▶ Text segment:
Moondust for My Diamond is the second studio album by English musician Hayden Thorpe, released on 15 October 2021 through Domino Recording Company. It was produced by Richard Formby, Nathan Jenkins and Thorpe, and preceded by the single "The Universe Is Always Right", as well as the songs "Metafeeling", "Parallel Kingdom" and "Golden Ratio".

The album was reissued in an expanded edition, called the Every Piece of Dust Edition, on 19 August 2022, from which the song "Polygod" was released as a single.

Background
In discussing the themes of the album, Thorpe explained that he wanted to explore "the meeting point between science and religion, the grand struggle for reality that shapes so much of our time". The album mostly abandons the piano ballad-dominated sound of Thorpe's solo debut album Diviner (2019) in favour of "synths, electronics, and softly-strummed guitars", moving into more overt electronic and synthpop territory. 

Whilst out shopping in Los Angeles on Valentine's Day 2019, Thorpe purchased a Hagström Viking baritone guitar, which reignited his interest in playing guitar and set the impetus for the material that would appear on Moondust for My Diamond. Thorpe stated that "if the piano was my totem instrument for Diviner, then this guitar became the amulet for the new record." Thorpe reunited with Richard Formby, whom he had previously worked with whilst in Wild Beasts, for the recording sessions.

▶ Raw records:
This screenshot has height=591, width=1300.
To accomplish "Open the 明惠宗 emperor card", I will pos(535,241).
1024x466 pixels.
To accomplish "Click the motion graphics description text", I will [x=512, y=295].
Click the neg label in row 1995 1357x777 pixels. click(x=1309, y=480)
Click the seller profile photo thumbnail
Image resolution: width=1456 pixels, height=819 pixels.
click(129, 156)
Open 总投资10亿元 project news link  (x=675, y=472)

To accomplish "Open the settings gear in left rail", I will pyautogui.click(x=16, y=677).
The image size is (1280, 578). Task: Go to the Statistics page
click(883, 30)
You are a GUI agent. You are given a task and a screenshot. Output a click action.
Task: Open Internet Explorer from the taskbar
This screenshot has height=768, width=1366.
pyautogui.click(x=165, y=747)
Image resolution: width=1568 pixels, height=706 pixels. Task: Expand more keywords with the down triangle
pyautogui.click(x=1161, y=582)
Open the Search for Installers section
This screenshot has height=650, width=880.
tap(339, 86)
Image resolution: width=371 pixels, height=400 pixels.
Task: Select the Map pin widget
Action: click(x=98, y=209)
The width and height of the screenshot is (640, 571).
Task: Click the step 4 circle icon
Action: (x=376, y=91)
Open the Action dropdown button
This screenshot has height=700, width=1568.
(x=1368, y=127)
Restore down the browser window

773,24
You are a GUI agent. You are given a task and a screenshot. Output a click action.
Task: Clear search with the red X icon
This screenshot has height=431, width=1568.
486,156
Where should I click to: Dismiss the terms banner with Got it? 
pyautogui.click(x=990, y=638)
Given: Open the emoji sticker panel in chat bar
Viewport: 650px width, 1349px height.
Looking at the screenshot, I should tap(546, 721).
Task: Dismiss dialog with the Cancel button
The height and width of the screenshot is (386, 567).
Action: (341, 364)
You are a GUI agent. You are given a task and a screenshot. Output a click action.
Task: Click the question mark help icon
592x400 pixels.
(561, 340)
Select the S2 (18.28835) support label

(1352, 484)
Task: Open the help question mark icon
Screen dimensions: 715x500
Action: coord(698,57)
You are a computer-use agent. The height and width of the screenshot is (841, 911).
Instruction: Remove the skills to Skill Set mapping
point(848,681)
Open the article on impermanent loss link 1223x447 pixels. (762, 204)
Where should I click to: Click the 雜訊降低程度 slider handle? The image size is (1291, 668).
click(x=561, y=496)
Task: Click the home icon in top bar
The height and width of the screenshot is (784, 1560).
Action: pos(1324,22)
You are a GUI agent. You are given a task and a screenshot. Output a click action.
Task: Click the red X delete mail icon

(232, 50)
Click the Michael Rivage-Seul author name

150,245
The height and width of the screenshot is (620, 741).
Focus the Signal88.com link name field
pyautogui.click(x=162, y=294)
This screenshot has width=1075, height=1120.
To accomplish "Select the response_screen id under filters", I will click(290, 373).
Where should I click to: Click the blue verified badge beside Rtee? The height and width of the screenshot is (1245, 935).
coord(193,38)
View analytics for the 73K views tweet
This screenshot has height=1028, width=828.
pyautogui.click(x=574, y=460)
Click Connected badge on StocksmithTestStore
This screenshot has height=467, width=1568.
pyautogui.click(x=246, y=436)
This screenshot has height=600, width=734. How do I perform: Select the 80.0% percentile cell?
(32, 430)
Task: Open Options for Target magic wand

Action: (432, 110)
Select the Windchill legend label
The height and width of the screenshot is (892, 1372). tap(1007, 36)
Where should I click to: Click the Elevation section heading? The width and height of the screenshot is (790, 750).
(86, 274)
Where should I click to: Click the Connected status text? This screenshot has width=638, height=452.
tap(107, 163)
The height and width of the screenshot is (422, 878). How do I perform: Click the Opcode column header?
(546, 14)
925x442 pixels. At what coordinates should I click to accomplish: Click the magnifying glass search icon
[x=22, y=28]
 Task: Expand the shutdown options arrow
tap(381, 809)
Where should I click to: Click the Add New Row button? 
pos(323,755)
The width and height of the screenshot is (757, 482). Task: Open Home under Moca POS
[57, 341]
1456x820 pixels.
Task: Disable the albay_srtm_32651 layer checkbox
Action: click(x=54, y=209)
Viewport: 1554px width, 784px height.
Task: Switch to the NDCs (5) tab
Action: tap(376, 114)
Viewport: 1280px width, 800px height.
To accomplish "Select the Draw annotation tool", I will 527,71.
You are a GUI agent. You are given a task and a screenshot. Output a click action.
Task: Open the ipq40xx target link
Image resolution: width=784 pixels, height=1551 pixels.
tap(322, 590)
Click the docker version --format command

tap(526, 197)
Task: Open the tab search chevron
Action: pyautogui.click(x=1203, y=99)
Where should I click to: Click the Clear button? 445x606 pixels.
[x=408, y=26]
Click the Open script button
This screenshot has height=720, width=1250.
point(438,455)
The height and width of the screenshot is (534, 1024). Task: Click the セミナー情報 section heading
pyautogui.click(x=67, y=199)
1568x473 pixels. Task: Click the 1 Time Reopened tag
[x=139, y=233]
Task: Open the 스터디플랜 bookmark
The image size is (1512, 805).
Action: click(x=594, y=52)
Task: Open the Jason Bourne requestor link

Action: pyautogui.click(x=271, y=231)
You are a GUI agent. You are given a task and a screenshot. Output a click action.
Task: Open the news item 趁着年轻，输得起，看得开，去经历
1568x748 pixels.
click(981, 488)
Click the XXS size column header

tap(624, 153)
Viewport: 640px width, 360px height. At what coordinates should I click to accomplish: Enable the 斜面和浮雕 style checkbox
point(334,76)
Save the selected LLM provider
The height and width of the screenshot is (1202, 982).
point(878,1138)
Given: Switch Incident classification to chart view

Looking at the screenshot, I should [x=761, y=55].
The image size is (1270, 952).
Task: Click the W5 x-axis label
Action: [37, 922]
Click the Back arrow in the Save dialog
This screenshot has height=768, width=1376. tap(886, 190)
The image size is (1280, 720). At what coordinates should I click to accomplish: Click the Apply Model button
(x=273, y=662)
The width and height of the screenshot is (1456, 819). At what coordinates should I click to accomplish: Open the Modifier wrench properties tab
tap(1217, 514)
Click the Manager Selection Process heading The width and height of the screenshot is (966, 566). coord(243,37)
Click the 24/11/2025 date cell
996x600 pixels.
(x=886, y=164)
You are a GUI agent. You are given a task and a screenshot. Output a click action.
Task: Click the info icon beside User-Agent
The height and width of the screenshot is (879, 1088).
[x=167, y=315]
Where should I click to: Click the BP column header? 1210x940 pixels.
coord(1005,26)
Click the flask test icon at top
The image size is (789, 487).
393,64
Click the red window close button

▶ Problem details: From the album text above, output the passage starting at "The album was" and ending at "as a single.", copied word for word.

▶ Correct output:
The album was reissued in an expanded edition, called the Every Piece of Dust Edition, on 19 August 2022, from which the song "Polygod" was released as a single.